Prevent file descriptors inheritance during Linux fork

How do you prevent a file descriptor from being copy-inherited across fork() system calls (without closing it, of course)?

I am looking for a way to mark a single file descriptor as NOT to be (copy-)inherited by children at fork(), something like a FD_CLOEXEC-like hack but for forks (so a FD_DONTINHERIT feature if you like). Anybody did this? Or looked into this and has a hint for me to start with?

Thank you

UPDATE:

I could use libc's __register_atfork

 __register_atfork(NULL, NULL, fdcleaner, NULL)

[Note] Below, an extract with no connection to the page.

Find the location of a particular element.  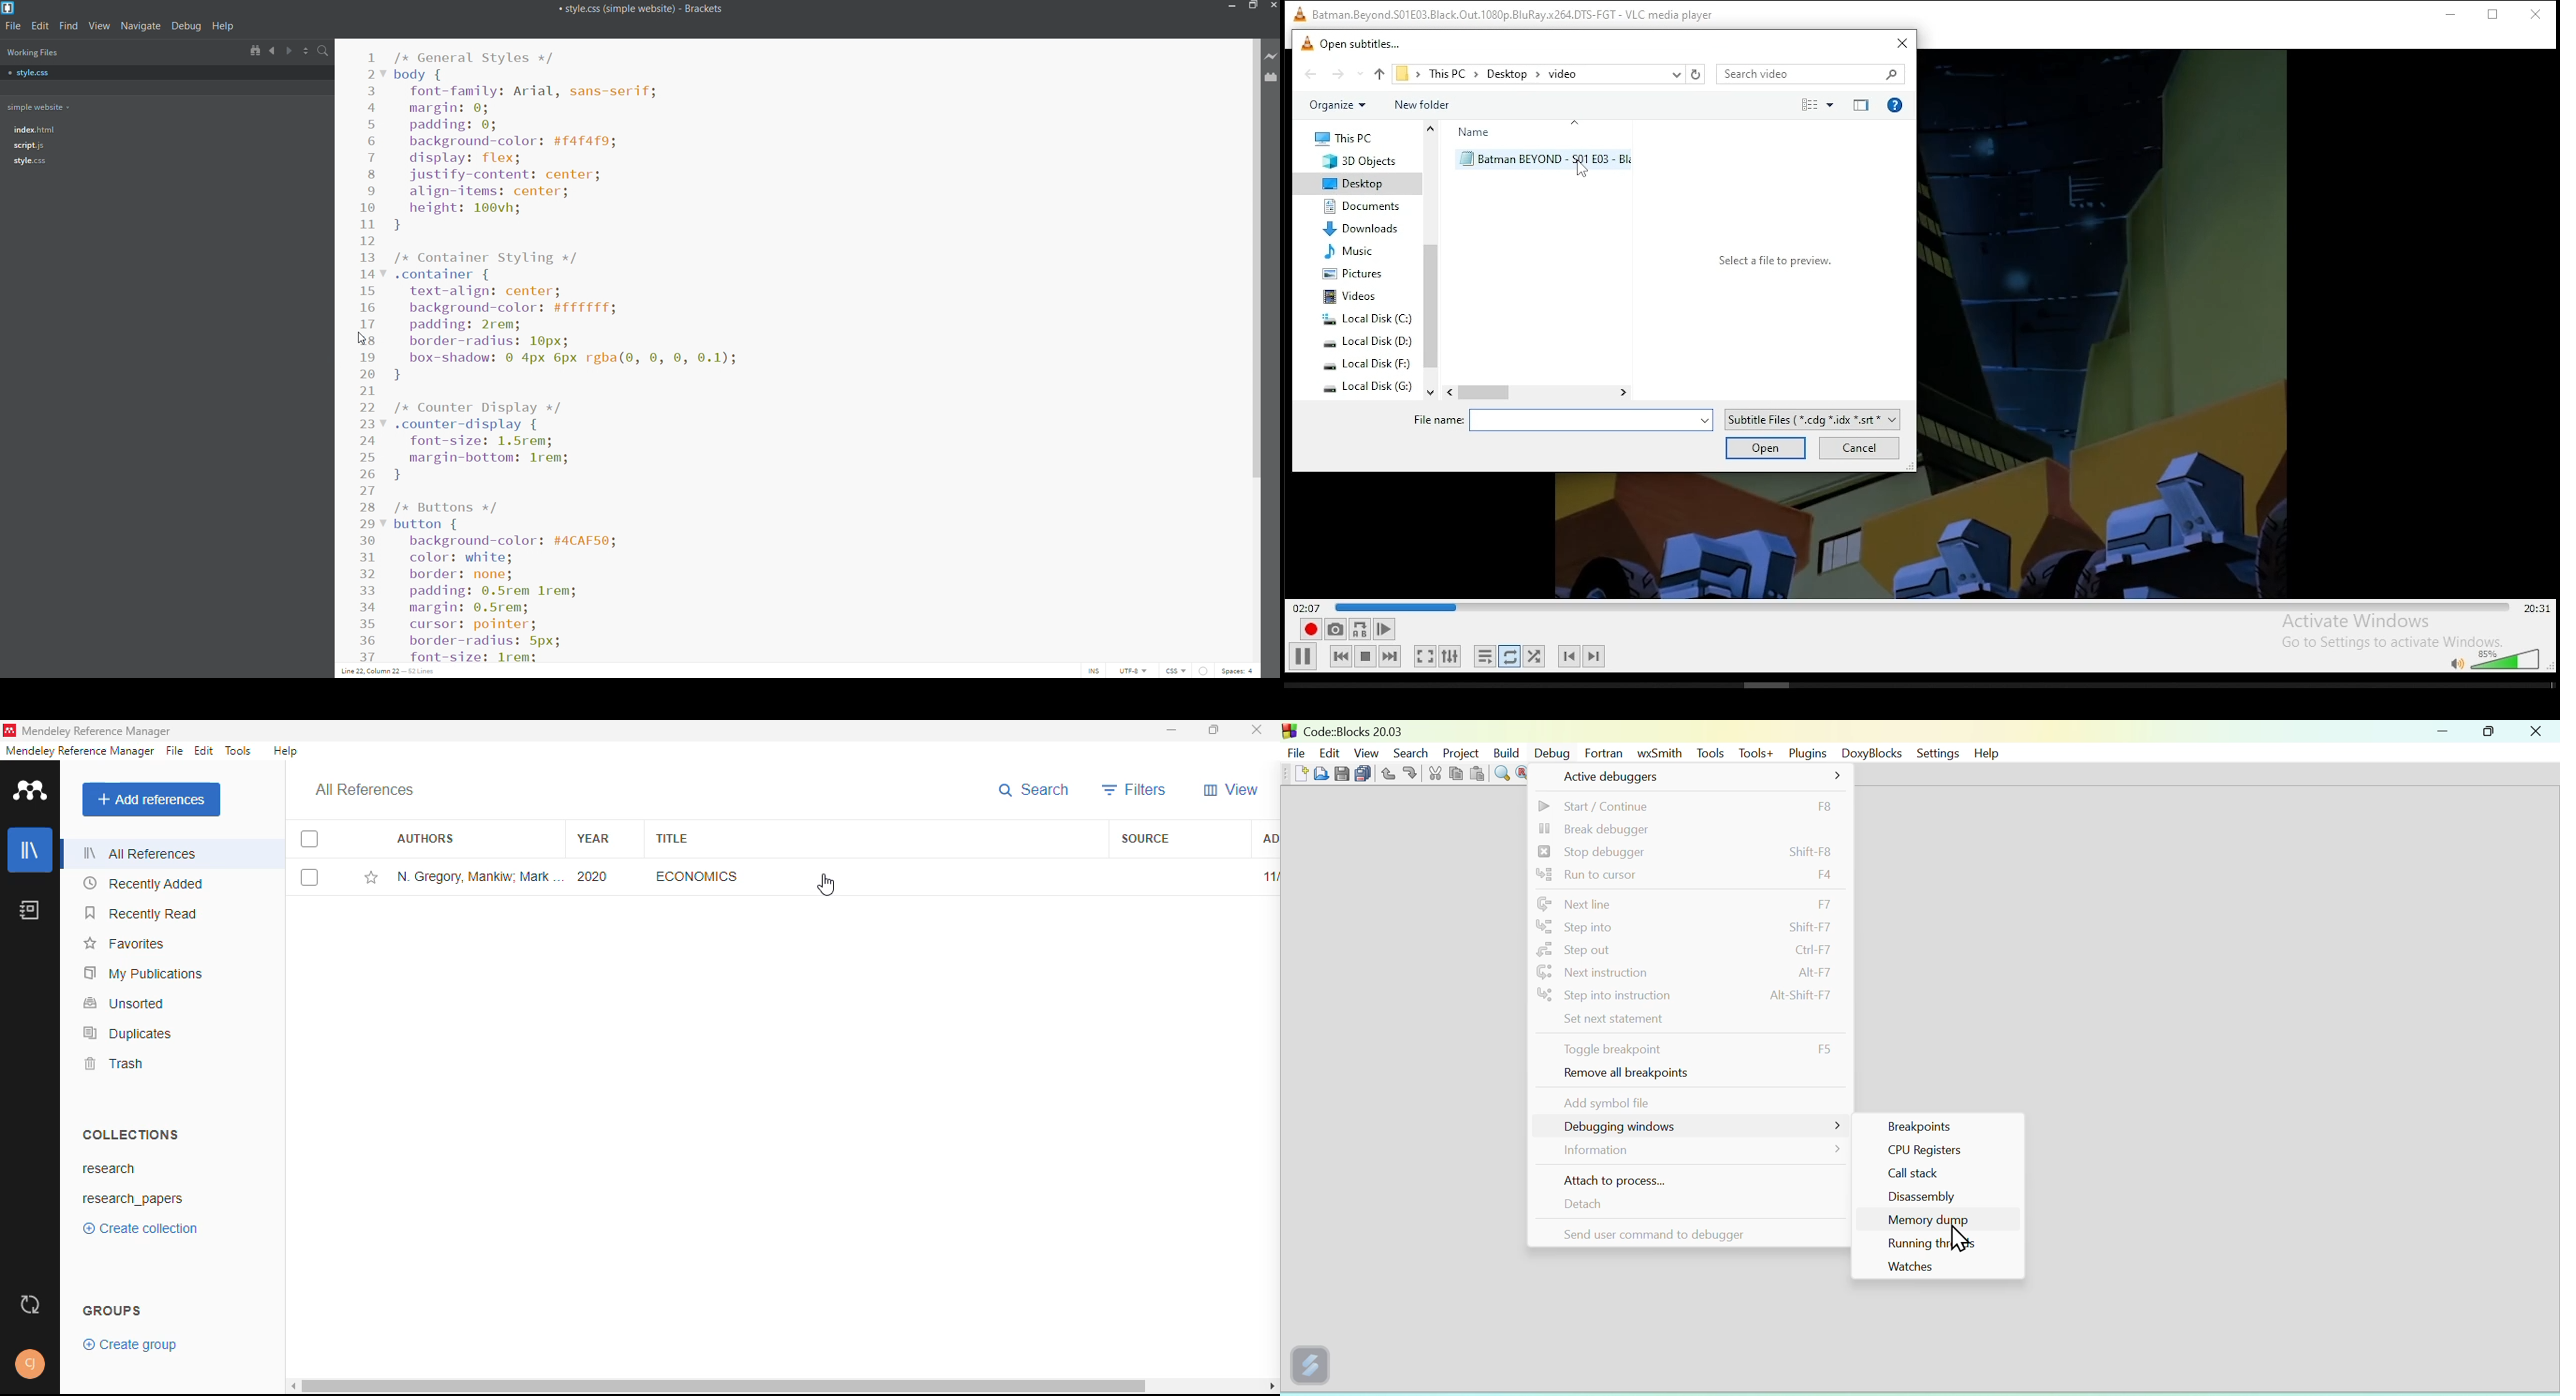

file tree - style.css is located at coordinates (30, 161).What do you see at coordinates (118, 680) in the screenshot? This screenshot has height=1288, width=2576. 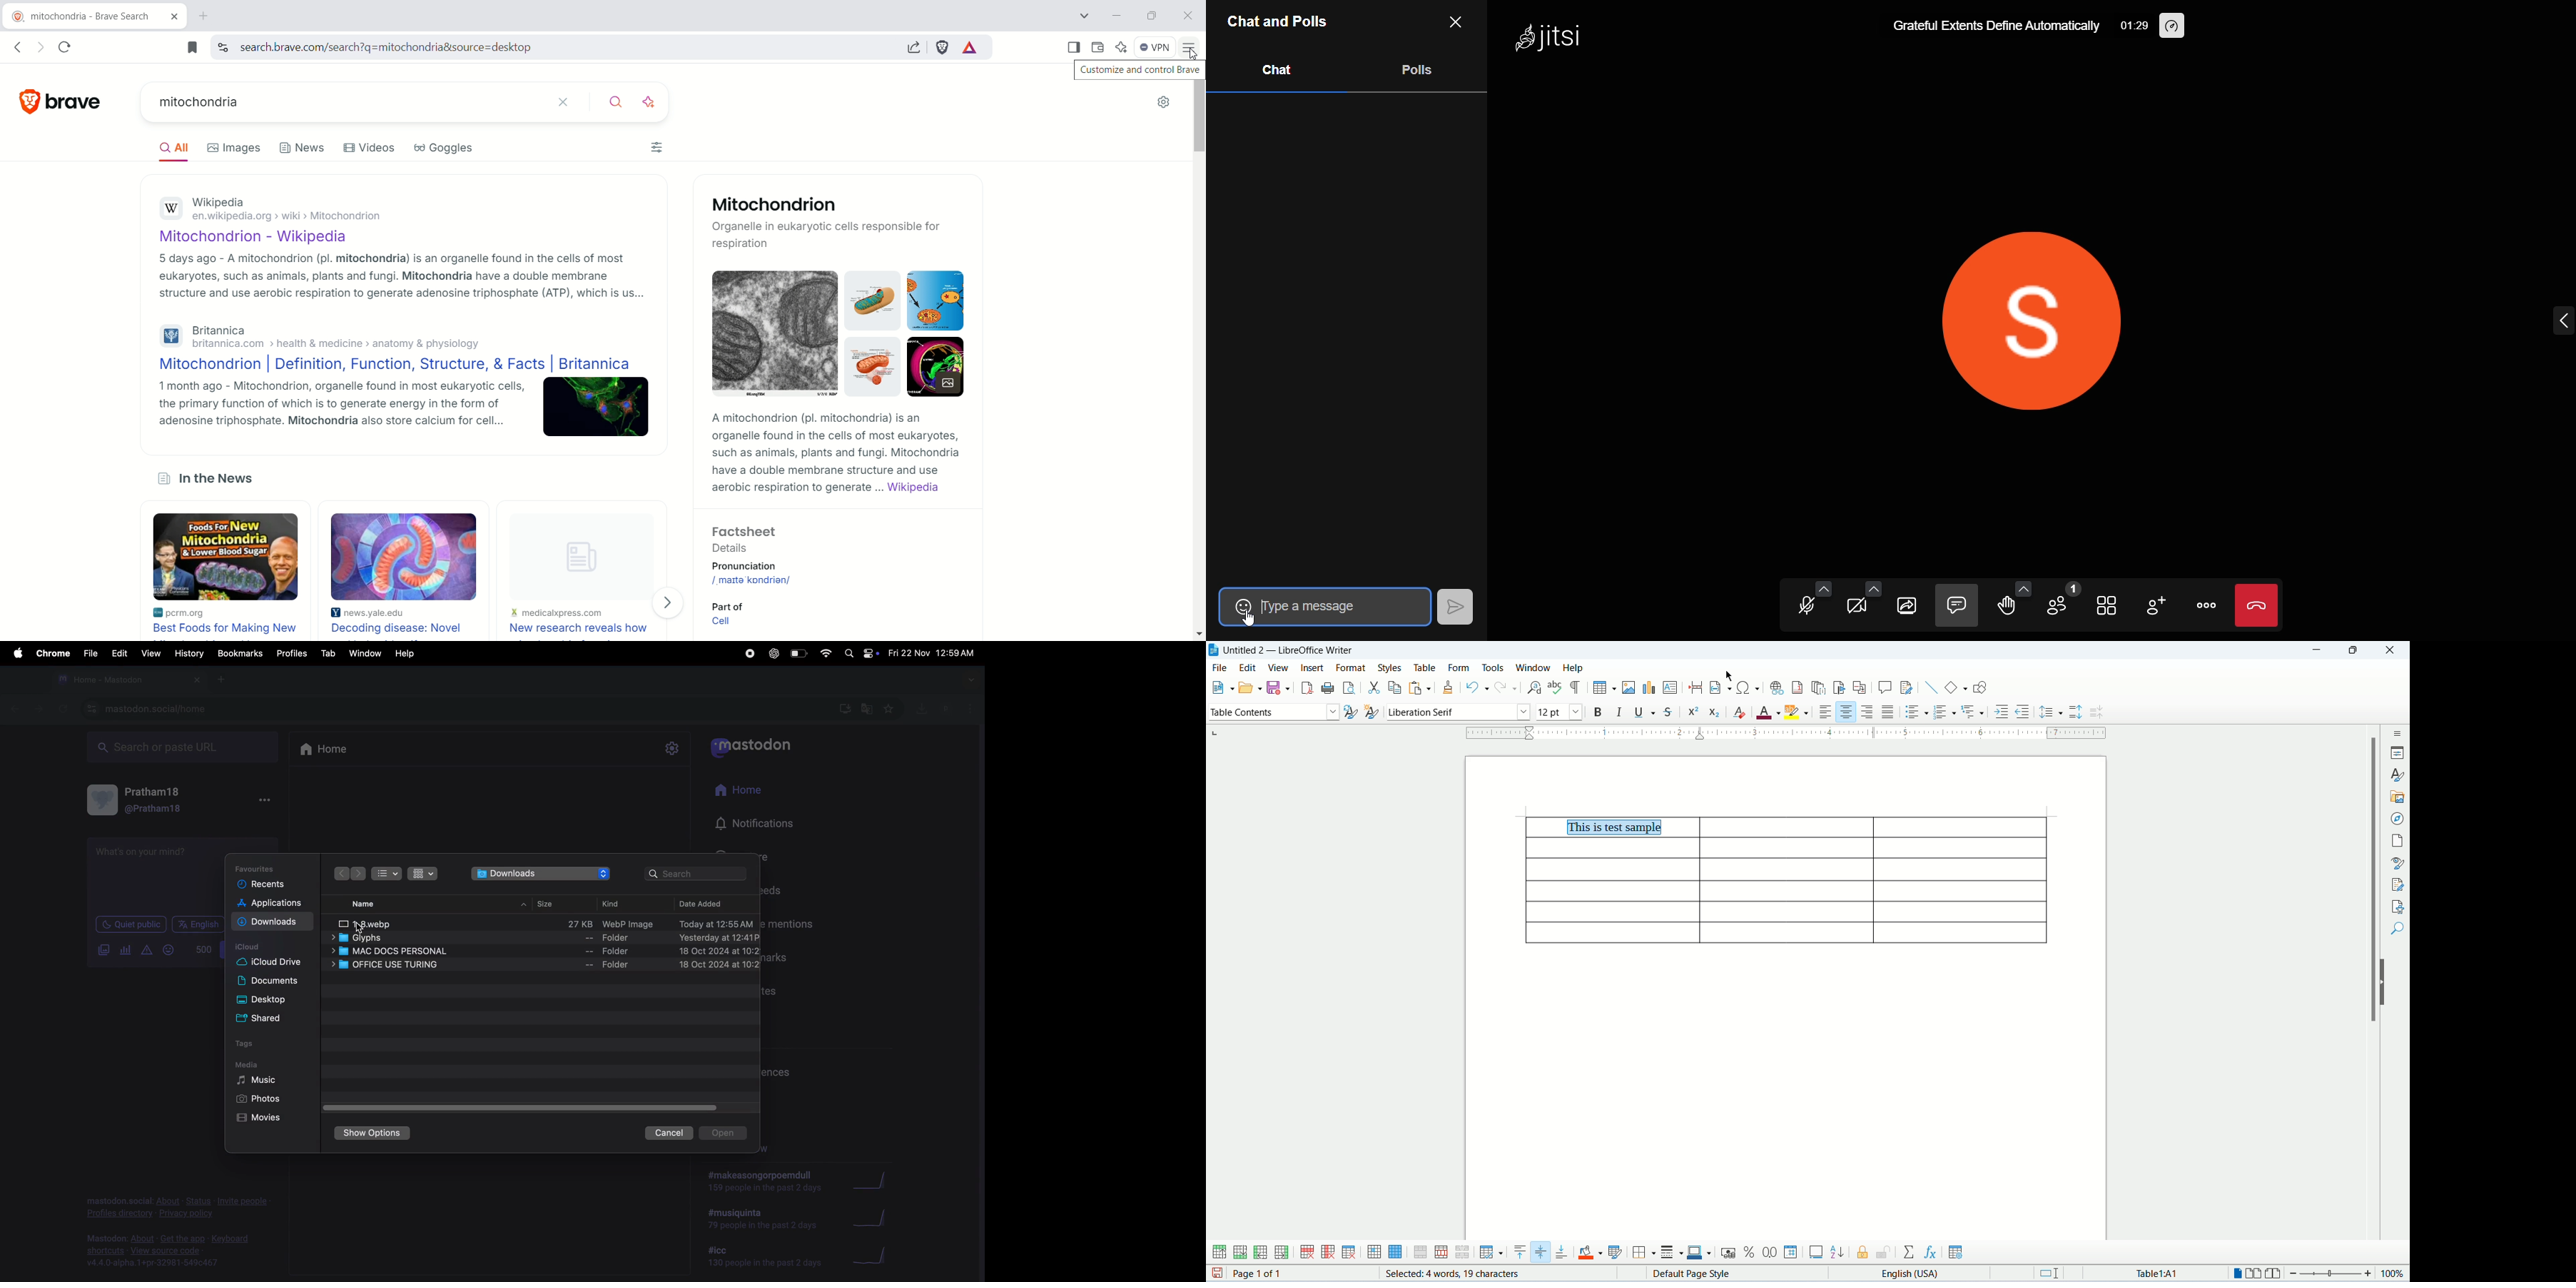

to close the fds in child just before fork() returns. However, the FDs are still being copied so this sounds like a silly hack to me. Question is how to skip the dup()-ing in child of unneeded FDs.

I'm thinking of some scenarios when a fcntl(fd, F_SETFL, F_DONTINHERIT) would be needed:

  • fork() will copy an event FD (e.g. epoll()); sometimes this isn't wanted, for example FreeBSD is marking the kqueue() event FD as being of a KQUEUE_TYPE and these types of FDs won't be copied across forks (the kqueue FDs are skipped explicitly from being copied, if one wants to use it from a child it must fork with shared FD table)

  • fork() will copy 100k unneeded FDs to fork a child for doing some CPU-intensive tasks (suppose the need for a fork() is probabilistically very low and programmer won't want to maintain a pool of children for something that normally wouldn't happen)

Some descriptors we want to be copied (0, 1, 2), some (most of them?) not. I think full FD table duping is here for historic reasons but I am probably wrong.

How silly does this sound:

  • patch fcntl() to support the dontinherit flag on file descriptors (not sure if the flag should be kept per-FD or in a FD table fd_set, like the close-on-exec flags are being kept
  • modify dup_fd() in kernel to skip copying of dontinherit FDs, same as FreeBSD does for kq FDs

consider the program

#include <stdio.h>
#include <unistd.h>
#include <err.h>
#include <stdlib.h>
#include <fcntl.h>
#include <time.h>

static int fds[NUMFDS];
clock_t t1;

static void cleanup(int i)
{
    while(i-- >= 0) close(fds[i]);
}
void clk_start(void)
{
    t1 = clock();
}
void clk_end(void)
{  

    double tix = (double)clock() - t1;
    double sex = tix/CLOCKS_PER_SEC;
    printf("fork_cost(%d fds)=%fticks(%f seconds)\n",
        NUMFDS,tix,sex);
}
int main(int argc, char **argv)
{
    pid_t pid;
    int i;
    __register_atfork(clk_start,clk_end,NULL,NULL);
    for (i = 0; i < NUMFDS; i++) {
        fds[i] = open("/dev/null",O_RDONLY);
        if (fds[i] == -1) {
            cleanup(i);
            errx(EXIT_FAILURE,"open_fds:");
        }
    }
    t1 = clock();
    pid = fork();
    if (pid < 0) {
        errx(EXIT_FAILURE,"fork:");
    }
    if (pid == 0) {
        cleanup(NUMFDS);
        exit(0);
    } else {
        wait(&i);
        cleanup(NUMFDS);
    }
    exit(0);
    return 0;
}

of course, can't consider this a real bench but anyhow:

root@pinkpony:/home/cia/dev/kqueue# time ./forkit
fork_cost(100 fds)=0.000000ticks(0.000000 seconds)

real    0m0.004s
user    0m0.000s
sys     0m0.000s
root@pinkpony:/home/cia/dev/kqueue# gcc -DNUMFDS=100000 -o forkit forkit.c
root@pinkpony:/home/cia/dev/kqueue# time ./forkit
fork_cost(100000 fds)=10000.000000ticks(0.010000 seconds)

real    0m0.287s
user    0m0.010s
sys     0m0.240s
root@pinkpony:/home/cia/dev/kqueue# gcc -DNUMFDS=100 -o forkit forkit.c
root@pinkpony:/home/cia/dev/kqueue# time ./forkit
fork_cost(100 fds)=0.000000ticks(0.000000 seconds)

real    0m0.004s
user    0m0.000s
sys     0m0.000s

forkit ran on a Dell Inspiron 1520 Intel(R) Core(TM)2 Duo CPU T7500 @ 2.20GHz with 4GB RAM; average_load=0.00


If you fork with the purpose of calling an exec function, you can use fcntl with FD_CLOEXEC to have the file descriptor closed once you exec:

int fd = open(...);
fcntl(fd, F_SETFD, FD_CLOEXEC);

Such a file descriptor will survive a fork but not functions of the exec family.


No. Close them yourself, since you know which ones need to be closed.